▶ _Extracted entries_:
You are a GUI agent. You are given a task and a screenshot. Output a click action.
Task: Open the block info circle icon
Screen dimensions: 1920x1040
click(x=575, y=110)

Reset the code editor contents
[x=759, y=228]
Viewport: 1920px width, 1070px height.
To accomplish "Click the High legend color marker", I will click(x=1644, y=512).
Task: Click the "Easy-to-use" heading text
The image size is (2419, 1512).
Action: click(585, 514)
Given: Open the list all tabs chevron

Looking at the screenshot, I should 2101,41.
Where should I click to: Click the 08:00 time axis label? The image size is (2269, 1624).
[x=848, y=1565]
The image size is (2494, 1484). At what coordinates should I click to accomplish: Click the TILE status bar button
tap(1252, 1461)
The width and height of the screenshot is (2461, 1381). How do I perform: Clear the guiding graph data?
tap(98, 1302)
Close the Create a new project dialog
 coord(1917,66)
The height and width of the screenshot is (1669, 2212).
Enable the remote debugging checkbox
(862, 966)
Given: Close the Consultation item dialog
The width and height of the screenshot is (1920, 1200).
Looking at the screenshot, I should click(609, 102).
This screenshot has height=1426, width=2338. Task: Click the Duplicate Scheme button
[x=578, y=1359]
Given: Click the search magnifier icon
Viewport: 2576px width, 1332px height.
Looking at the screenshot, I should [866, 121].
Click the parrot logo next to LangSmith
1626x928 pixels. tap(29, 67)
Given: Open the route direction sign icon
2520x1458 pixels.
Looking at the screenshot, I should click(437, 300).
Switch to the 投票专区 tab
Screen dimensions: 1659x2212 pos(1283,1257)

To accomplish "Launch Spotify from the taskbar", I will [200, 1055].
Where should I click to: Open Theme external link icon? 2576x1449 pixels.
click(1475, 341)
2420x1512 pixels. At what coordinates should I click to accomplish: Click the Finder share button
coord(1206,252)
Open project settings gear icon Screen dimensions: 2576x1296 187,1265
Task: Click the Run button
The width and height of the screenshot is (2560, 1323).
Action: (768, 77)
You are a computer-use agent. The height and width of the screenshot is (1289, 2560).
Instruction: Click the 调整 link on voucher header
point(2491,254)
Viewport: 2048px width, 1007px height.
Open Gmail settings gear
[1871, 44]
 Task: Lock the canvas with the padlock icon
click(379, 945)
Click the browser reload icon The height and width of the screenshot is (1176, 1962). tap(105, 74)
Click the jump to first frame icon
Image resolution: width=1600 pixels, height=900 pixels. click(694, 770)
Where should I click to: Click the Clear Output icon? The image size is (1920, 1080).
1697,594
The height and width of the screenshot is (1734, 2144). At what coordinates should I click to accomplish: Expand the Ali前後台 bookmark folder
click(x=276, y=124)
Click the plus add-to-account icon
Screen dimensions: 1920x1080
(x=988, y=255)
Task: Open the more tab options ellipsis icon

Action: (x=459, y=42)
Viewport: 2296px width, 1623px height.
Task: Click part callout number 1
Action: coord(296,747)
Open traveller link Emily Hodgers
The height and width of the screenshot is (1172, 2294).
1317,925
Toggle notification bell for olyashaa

▶ _Your instructions_: Out of the records above, pull the lines that include the word "agent".

▶ _Solution to this task_:
You are a GUI agent. You are given a task and a screenshot. Output a click action.
You are a computer-use agent. The height and width of the screenshot is (1289, 2560).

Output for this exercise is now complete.